0

As i am new to Node and i was trying to get a websites search result as JSON using node and i have tried http chunk method and express get also, but couldn't find it. The URL : https://www.cyccomputer.pe/buscar?search_query=mouse

ashish
  • 13
  • 5
  • Can you elaborate what are you trying to do and share your code please? –  Apr 05 '19 at 20:59
  • I am trying to make an api that results the product in a JSON – ashish Apr 05 '19 at 21:02
  • 1
    So first step fetch the page..... second step, parse the page, third step, build and return the json. – epascarello Apr 05 '19 at 21:04
  • Ok and your API is going to list products on the website you shared the link? –  Apr 05 '19 at 21:05
  • Remisa Yousefvand No. Api is going to list products from website in JSON – ashish Apr 05 '19 at 21:08
  • Do you own the website or you just want to use it as your data source? –  Apr 05 '19 at 21:22
  • I dont own that website – ashish Apr 05 '19 at 21:23
  • 1
    You need to narrow this down to much smaller more specific issues and treat them all separately. Then be specific where you are having issues within each smaller sub task – charlietfl Apr 05 '19 at 21:31
  • 1
    Use an HTTP client like axios or request to request the search results page, then use cheerio to parse and locate the nodes that contain the information you need. Just google "web scraping with Node JS" and you'll find a ton of examples. – djfdev Apr 05 '19 at 21:36

1 Answers1

2

The url https://www.cyccomputer.pe/buscar?search_query=mouse does not return a json. The owner renders a html page and does not serve json.

You can achieve what you're trying by scraping. You can use packages like request, request-promise, axios etc. to fetch the html like:

const rp = require('request-promise')

rp('https://www.cyccomputer.pe/buscar?search_query=mouse')
  .then(html => console.log(html) // html contains the returned html)

// outputs something like:
<!DOCTYPE HTML>
<!--[if lt IE 7]> <html class="no-js lt-ie9 lt-ie8 lt-ie7" lang="es-es"><![endif]-->
<!--[if IE 7]><html class="no-js lt-ie9 lt-ie8 ie7" lang="es-es"><![endif]-->
<!--[if IE 8]><html class="no-js lt-ie9 ie8" lang="es-es"><![endif]-->
<!--[if gt IE 8]> <html class="no-js ie9" lang="es-es"><![endif]-->
<html lang="es-es">
    <head>
...

Then you can use packages like html2json, html-to-json etc. to parse the html to json like:

const html2json = require('html2json').html2json;

rp('https://www.cyccomputer.pe/buscar?search_query=mouse')

Coordinate data for items:
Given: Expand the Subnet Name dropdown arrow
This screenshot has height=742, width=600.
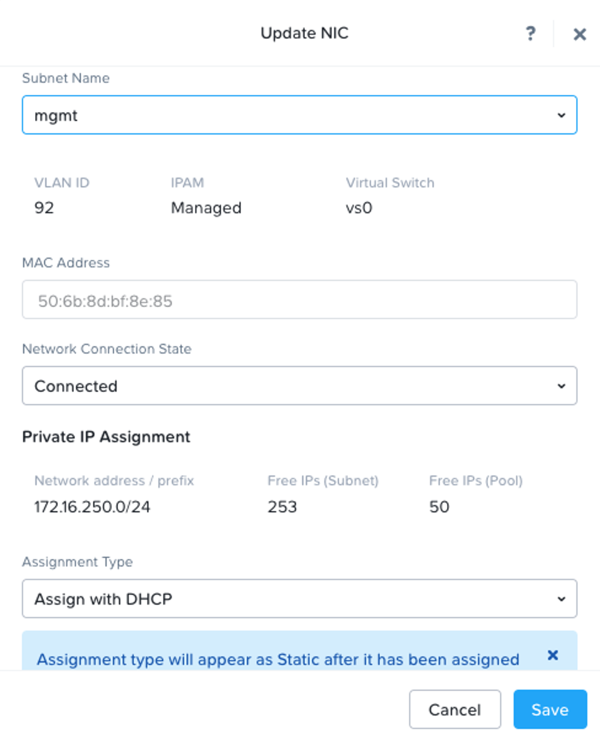Looking at the screenshot, I should pos(561,115).
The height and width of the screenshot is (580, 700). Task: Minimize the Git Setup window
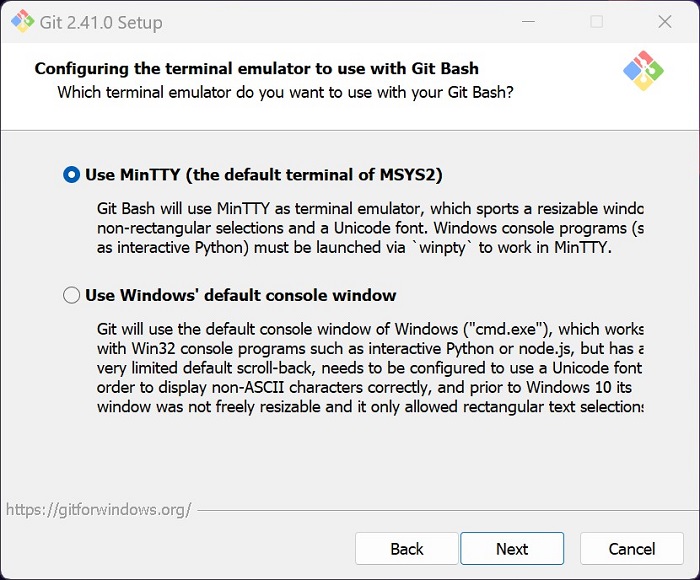(528, 21)

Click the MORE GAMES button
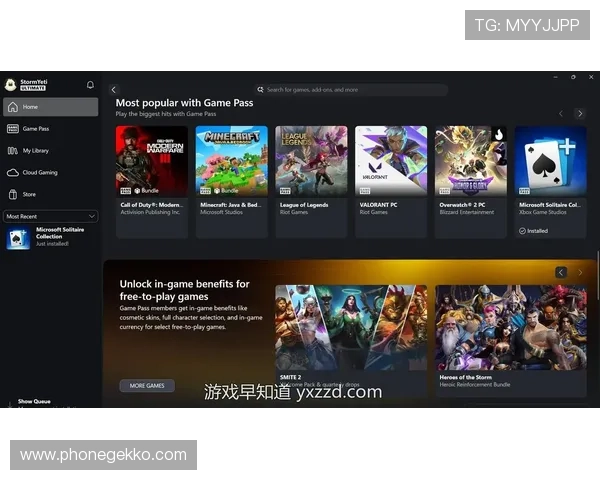click(147, 385)
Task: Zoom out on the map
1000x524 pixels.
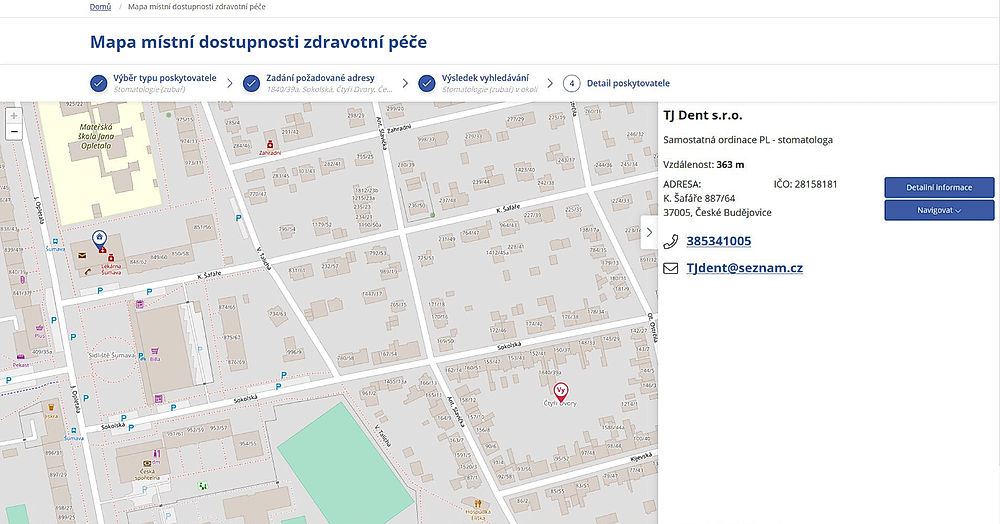Action: (14, 131)
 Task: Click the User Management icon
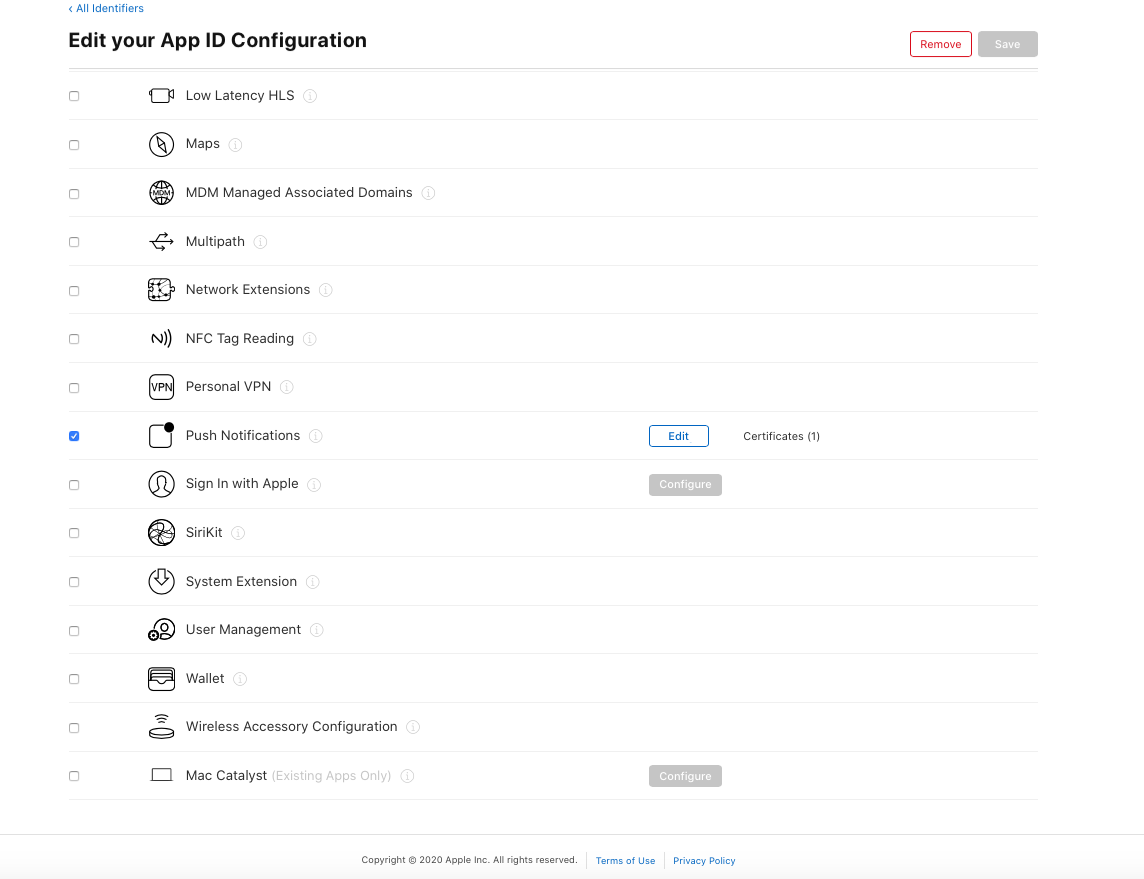pos(161,630)
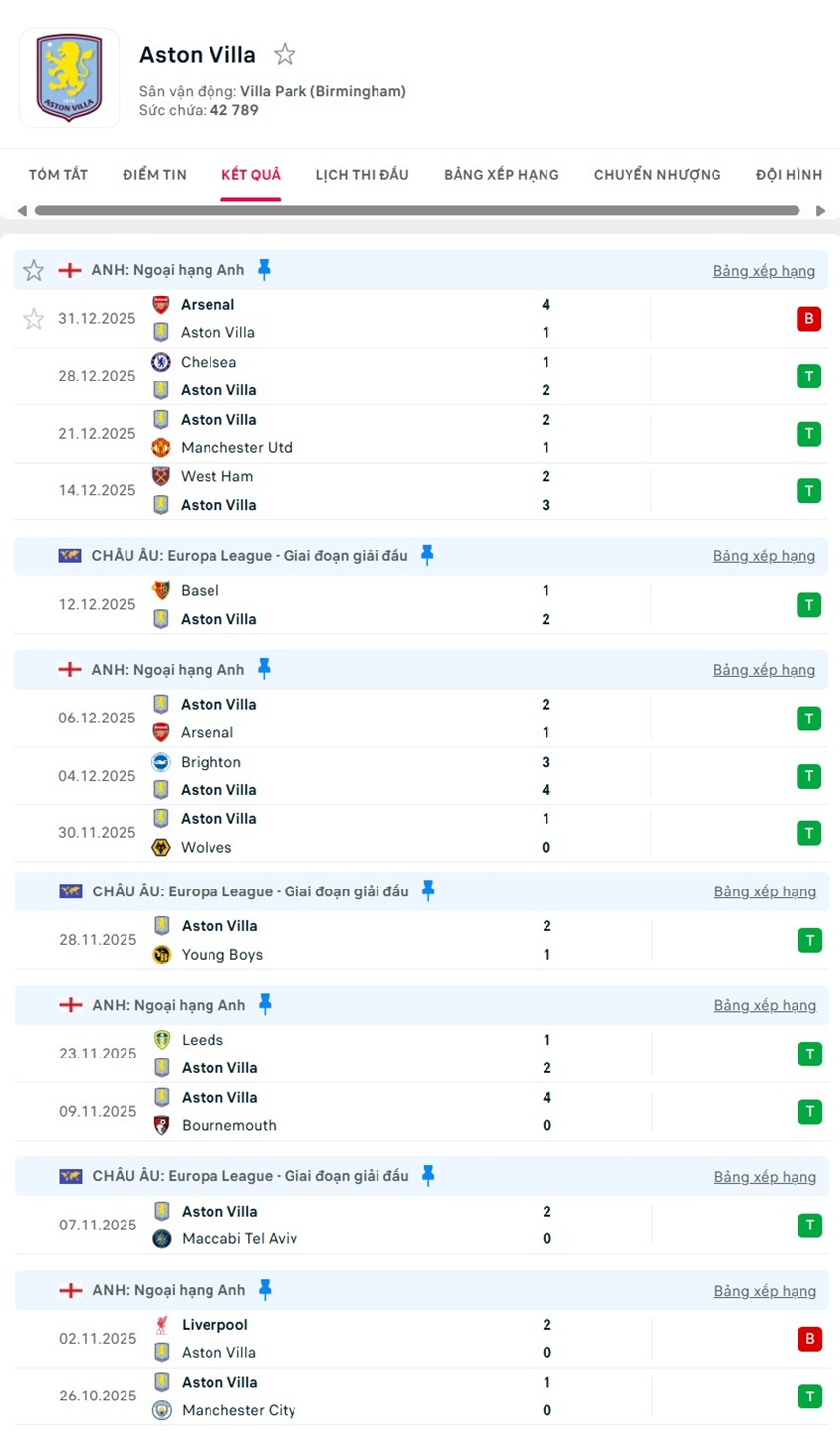Click the Liverpool crest icon
This screenshot has width=840, height=1439.
pyautogui.click(x=162, y=1325)
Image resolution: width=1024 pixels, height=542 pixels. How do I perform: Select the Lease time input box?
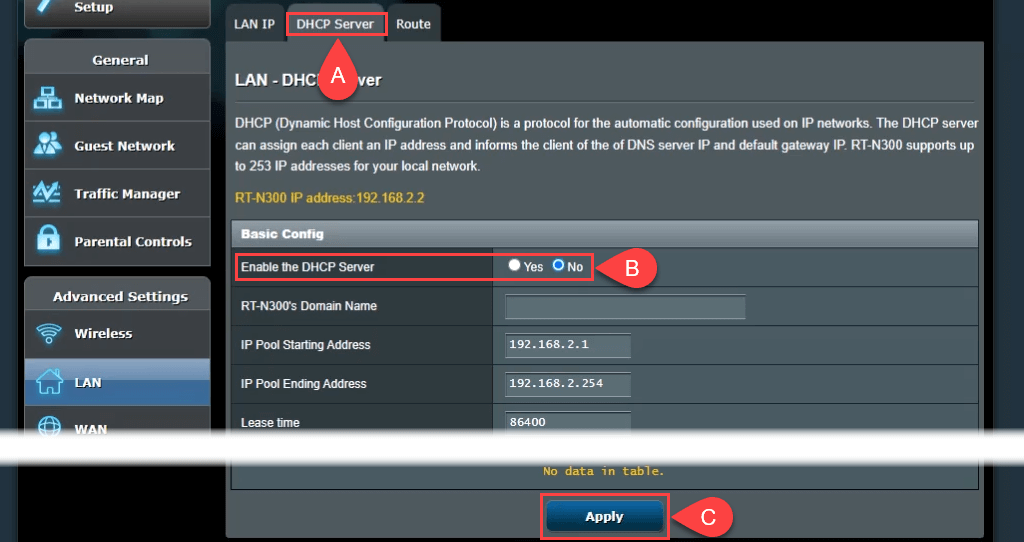tap(568, 421)
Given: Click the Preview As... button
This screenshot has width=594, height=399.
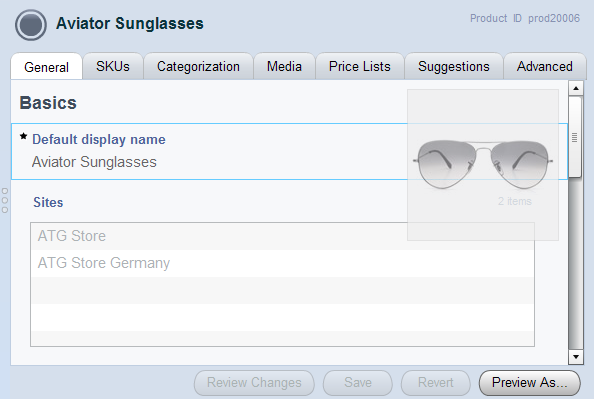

Work to complete:
From the Node scraping thread, reproduce the passage that begins at the words "The url https://www.cyccomputer.pe/buscar?search_query=mouse" and stops after the words "the returned html)". Rely solely on the Node scraping thread.

Output of the exercise:
The url https://www.cyccomputer.pe/buscar?search_query=mouse does not return a json. The owner renders a html page and does not serve json.

You can achieve what you're trying by scraping. You can use packages like request, request-promise, axios etc. to fetch the html like:

const rp = require('request-promise')

rp('https://www.cyccomputer.pe/buscar?search_query=mouse')
  .then(html => console.log(html) // html contains the returned html)